Now here's the tough part. Choosing which keywords are best to pursue. I've narrowed it down to a few factors that will help me make the decision:

1. Search volume
2. Competition
3. Ranking: The way I see it, if the website is already ranking at 10-20 for this term it's worth pursuing. If they're further down than that, it might not be worth it.
4. Relevancy: What type of search results show up for this keyword? Does it seem like the potential customers are using this term?

My question is- What other considerations should I be taking in to account? What factors are most important when it comes to deciding a keyword is worth pursuing?

KristineS
02-03-2014, 12:25 PM
What's your goal? Is it just to get seen? Is it to bring traffic and thus sales to the website? Ranking well is nice, but it's also about what you want that ranking to do for you. If you're hoping to drive sales, than you want to pick keywords that would seem to be sales oriented, or what people would search for if they wanted to make a purchase. If you're just looking to be seen, any keyword might do. Sometimes this is a very fine distinction, but I think it's worth considering.

vangogh
02-04-2014, 01:05 AM
One thing to consider is how well the keyword converts. Like Kristine asked what's your goal. I'm guessing it's ultimately to sell something so which keywords actually lead to sales. You would need to be getting some traffic for the keyword already to test and at least in Google, it's getting harder to know which keywords are sending us traffic, but ultimately it's conversions that matter.

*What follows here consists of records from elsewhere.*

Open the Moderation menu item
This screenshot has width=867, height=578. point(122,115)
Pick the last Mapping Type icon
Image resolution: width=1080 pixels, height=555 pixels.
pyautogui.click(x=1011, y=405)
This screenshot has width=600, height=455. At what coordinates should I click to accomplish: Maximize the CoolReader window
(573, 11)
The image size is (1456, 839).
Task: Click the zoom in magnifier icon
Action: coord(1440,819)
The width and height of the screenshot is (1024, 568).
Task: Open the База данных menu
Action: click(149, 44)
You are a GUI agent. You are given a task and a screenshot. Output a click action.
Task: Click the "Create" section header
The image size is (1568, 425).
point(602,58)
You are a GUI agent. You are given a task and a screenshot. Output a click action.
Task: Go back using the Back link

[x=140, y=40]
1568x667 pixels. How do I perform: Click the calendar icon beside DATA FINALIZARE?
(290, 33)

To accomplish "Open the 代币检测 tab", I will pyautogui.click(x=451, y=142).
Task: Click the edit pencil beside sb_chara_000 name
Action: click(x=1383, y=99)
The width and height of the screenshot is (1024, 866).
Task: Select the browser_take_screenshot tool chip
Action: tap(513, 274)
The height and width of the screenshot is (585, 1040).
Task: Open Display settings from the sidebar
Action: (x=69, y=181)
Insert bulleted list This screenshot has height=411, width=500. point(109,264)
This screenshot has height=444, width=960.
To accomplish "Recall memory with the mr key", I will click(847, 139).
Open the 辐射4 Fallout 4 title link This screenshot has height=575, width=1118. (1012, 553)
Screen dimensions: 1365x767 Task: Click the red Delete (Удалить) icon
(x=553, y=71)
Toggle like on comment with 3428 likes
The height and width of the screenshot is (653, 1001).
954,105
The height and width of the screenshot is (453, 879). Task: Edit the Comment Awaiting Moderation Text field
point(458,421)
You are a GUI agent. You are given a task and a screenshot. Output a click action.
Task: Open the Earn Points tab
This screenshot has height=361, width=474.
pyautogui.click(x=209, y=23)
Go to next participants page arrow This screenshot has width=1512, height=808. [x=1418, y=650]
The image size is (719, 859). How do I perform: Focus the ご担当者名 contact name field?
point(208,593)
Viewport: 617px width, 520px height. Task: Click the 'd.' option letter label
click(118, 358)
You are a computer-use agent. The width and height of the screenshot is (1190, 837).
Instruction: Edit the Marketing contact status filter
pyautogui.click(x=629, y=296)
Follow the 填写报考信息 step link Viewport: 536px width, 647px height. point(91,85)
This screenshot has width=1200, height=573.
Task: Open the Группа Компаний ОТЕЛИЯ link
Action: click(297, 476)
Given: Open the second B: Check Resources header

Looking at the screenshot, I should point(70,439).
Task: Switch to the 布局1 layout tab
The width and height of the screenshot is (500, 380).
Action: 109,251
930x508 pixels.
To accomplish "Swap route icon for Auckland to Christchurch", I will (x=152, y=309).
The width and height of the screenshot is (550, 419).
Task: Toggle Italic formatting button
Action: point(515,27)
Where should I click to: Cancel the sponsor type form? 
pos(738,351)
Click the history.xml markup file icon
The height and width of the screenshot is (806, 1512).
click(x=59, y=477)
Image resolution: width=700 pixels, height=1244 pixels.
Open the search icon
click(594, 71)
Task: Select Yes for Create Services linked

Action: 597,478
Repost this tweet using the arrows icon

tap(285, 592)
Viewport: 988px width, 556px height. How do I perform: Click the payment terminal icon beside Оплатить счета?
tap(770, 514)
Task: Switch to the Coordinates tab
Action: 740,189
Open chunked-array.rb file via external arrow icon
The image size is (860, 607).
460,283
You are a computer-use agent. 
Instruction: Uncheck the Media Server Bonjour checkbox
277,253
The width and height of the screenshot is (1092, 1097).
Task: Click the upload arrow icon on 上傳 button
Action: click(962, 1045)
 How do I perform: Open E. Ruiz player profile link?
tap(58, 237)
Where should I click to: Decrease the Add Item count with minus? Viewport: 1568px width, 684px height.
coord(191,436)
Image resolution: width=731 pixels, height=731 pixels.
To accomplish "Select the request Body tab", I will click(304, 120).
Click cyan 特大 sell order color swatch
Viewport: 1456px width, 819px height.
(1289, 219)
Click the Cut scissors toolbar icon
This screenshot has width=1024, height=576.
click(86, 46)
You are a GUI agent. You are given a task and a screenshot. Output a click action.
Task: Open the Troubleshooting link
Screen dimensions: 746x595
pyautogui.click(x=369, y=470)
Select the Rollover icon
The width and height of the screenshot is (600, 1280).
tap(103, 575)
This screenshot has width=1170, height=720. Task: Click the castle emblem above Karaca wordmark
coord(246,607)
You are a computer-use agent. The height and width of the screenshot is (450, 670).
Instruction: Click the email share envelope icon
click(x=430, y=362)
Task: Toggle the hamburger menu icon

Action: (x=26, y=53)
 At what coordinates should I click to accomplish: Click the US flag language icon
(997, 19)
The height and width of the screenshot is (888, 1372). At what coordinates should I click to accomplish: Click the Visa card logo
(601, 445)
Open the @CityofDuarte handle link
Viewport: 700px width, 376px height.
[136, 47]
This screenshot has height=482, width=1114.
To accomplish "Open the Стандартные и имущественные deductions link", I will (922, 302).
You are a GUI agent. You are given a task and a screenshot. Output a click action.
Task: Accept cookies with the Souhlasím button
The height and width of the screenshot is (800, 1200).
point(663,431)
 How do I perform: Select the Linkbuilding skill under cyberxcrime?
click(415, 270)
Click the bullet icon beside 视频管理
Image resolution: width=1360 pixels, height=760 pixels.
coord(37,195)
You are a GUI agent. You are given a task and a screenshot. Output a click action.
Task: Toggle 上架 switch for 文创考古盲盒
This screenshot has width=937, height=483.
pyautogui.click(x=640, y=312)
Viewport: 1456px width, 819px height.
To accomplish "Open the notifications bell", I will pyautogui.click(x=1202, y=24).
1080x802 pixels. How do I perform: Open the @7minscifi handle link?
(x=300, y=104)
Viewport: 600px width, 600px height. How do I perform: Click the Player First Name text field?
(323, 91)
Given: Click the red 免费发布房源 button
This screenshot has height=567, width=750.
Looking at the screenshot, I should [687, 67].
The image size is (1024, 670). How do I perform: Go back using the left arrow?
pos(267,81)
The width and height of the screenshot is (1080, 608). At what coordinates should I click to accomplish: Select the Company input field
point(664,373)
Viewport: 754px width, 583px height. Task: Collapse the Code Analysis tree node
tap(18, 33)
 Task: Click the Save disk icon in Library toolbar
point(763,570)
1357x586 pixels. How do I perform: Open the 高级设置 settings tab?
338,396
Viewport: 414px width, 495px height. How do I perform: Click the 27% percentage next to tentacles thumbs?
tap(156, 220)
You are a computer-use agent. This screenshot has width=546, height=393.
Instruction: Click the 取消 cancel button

Don't overthink it though. It's much harder now to identify which keywords are sending traffic to a site. Harder, though not entirely impossible to get some of the information you want. Look more to which pages of your site and pulling search traffic and think what those pages are about and what words are on the pages. Think of it one level of abstraction higher than the keyword if that makes sense.

patrickprecisione
02-04-2014, 08:33 AM
One thing to consider is how well the keyword converts. Like Kristine asked what's your goal. I'm guessing it's ultimately to sell something so which keywords actually lead to sales. You would need to be getting some traffic for the keyword already to test and at least in Google, it's getting harder to know which keywords are sending us traffic, but ultimately it's conversions that matter.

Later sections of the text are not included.